As we suspected, the latest version of the Zotero Connector was failing to detect a redirect loop if someone who previously used a proxy later came onto campus (or used a VPN) and the proxy redirected back to an unproxied URL. We had code to deal with that previously, but the latest Connector version changed the proxy redirection process in a way that broke the loop detection.
We've now updated the Connector to properly detect these redirect loops. When a loop is detected, the Connector will suspend automatic proxy redirection for an hour. You can force it to continue redirecting by right-clicking on the save button and choosing Reload via Proxy or by clicking "Reenable proxy redirection" in the Proxies pane of the preferences.

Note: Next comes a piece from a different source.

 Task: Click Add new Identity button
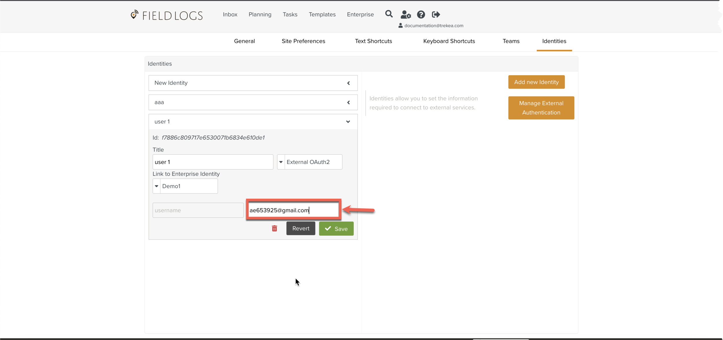536,82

The fix is included in Zotero Connector 5.0.104 for Firefox, available now, and it will be in version 5.0.104 for Chrome and 5.0.105 for Edge, which should be available later today, as soon as they're approved by Google and Microsoft.
Sorry for the trouble this caused, and thanks for helping us troubleshoot it.
And the good news is that, once these fixes are out, automatic proxy detection should work better in general at many more institutions, with many more people benefiting from automatic proxy redirection.